## PASSAGE GIVEN
-------------------------
Source synchronous communication channel interface receive logic
A network device for determining an optimal sampling phase for source synchronous data received on a data communications channel. The network device includes a transmitter clock domain for providing a data pattern along with a synchronous free-running clock. The network device also includes a plurality of phases of a core clock. The network devices further includes means, in a core clock domain, for sampling a data pattern generated by the received clock with the plurality of phases to determine the optimal phase for sampling the data received from the external device.
Latest Patents:
1. Field of the Invention
The present invention relates to a network device in a data communications network and more particularly to a method of obtaining an optimal sampling of data obtained from an external source synchronous communication channel.
2. Description of the Related Art
A data network may include one or more network devices, such as a Ethernet switching chip, each of which includes several modules that are used to process information that is transmitted through the device. Specifically, as data enters the device from multiple ports, it is forwarded to an ingress module where switching and other processing are performed on the data. Thereafter, data is transmitted to one or more destination ports through one or more units including a Memory Management Unit (MMU). The MMU provides access to one or more off-chip source synchronous memory devices, for example, an external Double Data Rate (DDR) memory. The network device typically generates a source synchronous clock that is provided with data during a write operation on the source synchronous memory device. The memory device then uses the clock to capture the data and perform the write operation. However, when the network device is performing a read operation from the memory device, the delay for data and clock from the memory device is indeterministic based on at least the trace lengths and process corner associated with the memory device. For example, if there is a fast process or slow process corner device, the delay from the memory device will vary. As such, the round trip delays for a read operation can vary greatly from chip-to-chip or board-to-board.
-------------------------
## PROBLEMS
(a) Answer these from the patent text on source synchronous receive logic:
(i) What does the transmitter clock domain provide?
(ii) What does the Memory Management Unit provide access to?
(iii) What makes the delay for data and clock from the memory device indeterministic during a read?
(b) Using the patent text on source synchronous receive logic, explain in one to three sentences why round trip delays for a read operation can vary greatly from chip to chip or board to board.
(c) Please continue the patent text on source synchronous receive logic, picking up right after its last sentence.

## MATERIAL
-------------------------
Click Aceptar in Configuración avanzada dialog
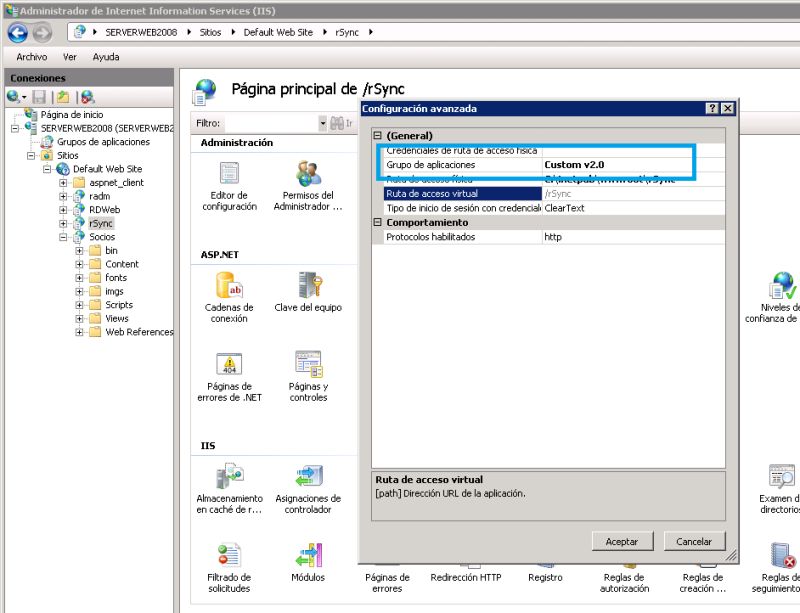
-------------------------
## OUTPUTS
(a)
(i) A data pattern along with a synchronous free-running clock.
(ii) One or more off-chip source synchronous memory devices, for example an external Double Data Rate (DDR) memory.
(iii) At least the trace lengths and the process corner associated with the memory device.

(b) During a read, the delay for data and clock coming from the memory device depends on at least the trace lengths and the process corner of that device. A fast or slow process corner device changes that delay, so the round trip delay differs from one chip or board to another.

(c)
When a read operation is performed by the source synchronous memory device, the memory device returns data and clock. However, the clock phase from the source synchronous memory device can vary relative to the clock within the network device because the phases may shift. As is known, when the phases of the clock and data line up with each other, bit errors may occur and the network device cannot adequately sample data returned from the memory device.
Therefore, to obtain the least amount of error, a mechanism must be provided to sample the received data at a time when the data is most stable. Some source synchronous interfaces and some memory devices provide free running clocks. Current network devices typically sample the data multiple times to find out where the edges exist in relation to the internal clock in the network device. However, when there are no memory operations being performed by the source synchronous memory device, the received data is not changing. Hence, there are no edges/transitions for determining the optimal phase of the clock. Furthermore, even if memory operations are occurring, if the same data value is being continuously read, there will still be no transitions for determining the optimal phase of the clock.
To overcome the problems presented by source synchronous memory devices with free running clocks, some network devices use a first-in-first-out (FIFO) buffer to absorb difference between the memory controller clock in the network device and the clock generated by the source synchronous memory device. However, the use of the FIFO to absorb the differences between the clocks increases gate count which in turn increases circuit area. Use of a FIFO to realign clock phases also increases latency for received data.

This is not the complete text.